Some preliminary data is provided but much of this is simply repetition of isolation and differentiation procedures reported by others.
- The strengths in the second aim are are the comparison between AMD and non-AMD patients and the PI's expertise in the cellular stress
- Aim 3 will attempt to isolate a newly identified cell type (RPESC) with which the PI and mentor have no experience. The rationale for this aim is weak and the aim is poorly developed. However, despite the limitations some reviewers found this was probably the most original part of the study.
- The PI has a strong track record as an independent physician scientist and ophthalmic pathologist.

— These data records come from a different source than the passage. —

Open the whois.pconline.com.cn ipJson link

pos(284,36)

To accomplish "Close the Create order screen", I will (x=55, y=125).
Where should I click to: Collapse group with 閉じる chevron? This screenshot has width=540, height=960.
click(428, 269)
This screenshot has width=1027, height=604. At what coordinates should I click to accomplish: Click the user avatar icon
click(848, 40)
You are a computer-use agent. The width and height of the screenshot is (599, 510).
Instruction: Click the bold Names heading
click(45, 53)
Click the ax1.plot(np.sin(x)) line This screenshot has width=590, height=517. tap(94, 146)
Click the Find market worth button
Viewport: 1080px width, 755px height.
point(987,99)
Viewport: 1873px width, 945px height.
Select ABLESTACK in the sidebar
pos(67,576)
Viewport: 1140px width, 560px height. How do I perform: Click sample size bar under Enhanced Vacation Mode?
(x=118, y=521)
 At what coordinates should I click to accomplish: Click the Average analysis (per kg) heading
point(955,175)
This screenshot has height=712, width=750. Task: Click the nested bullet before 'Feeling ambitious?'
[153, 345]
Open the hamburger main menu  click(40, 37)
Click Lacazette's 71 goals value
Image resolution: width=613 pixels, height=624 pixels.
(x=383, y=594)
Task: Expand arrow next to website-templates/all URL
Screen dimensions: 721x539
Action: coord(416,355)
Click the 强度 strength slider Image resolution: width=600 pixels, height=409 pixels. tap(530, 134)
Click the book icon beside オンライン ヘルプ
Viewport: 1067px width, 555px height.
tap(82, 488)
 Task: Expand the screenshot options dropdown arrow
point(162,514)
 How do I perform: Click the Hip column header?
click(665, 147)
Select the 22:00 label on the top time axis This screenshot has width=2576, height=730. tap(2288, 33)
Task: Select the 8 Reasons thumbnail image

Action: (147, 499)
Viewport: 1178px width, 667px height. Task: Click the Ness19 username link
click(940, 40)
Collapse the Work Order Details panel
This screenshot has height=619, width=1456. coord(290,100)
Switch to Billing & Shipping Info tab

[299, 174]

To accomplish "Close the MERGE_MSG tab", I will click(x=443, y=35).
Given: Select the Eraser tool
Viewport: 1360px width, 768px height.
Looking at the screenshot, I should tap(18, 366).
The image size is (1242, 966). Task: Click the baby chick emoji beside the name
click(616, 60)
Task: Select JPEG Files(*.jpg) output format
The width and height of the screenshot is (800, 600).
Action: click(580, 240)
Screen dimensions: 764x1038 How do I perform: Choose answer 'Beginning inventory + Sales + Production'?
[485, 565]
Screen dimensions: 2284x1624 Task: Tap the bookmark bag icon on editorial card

She/he has a good publication record.
- RPE cell biology and stem cells appear to be a completely new field for the PI.
- The applicant’s mentor is a well-established internationally known clinician scientist and would be an excellent career mentor for the PI. However, reviewers commented that it would be advantageous to add an additional mentor in the field of RPE stem cell biology to the mentoring plan.
- The PI has the potential to become an established physician scientist in vision sciences but reviewers were not convinced from the information provided that this will necessarily be in RPE stem cell biology.
- The PI presents a comprehensive career development plan with detailed milestones for translating his/her research into proven clinical therapies.
- The Institution has made a major commitment to the PIs career development as a physician scientist. The PI was provided with laboratory space, administrative infrastructure, start up funds and has access to all core facilities at his/her institution including the Human Embryonic Stem Cell Core Facility.
- This application is responsive to the RFA in that it will characterize and compare RPE cells derived from different stem cell sources, with the aim of determining the best source for clinical translation.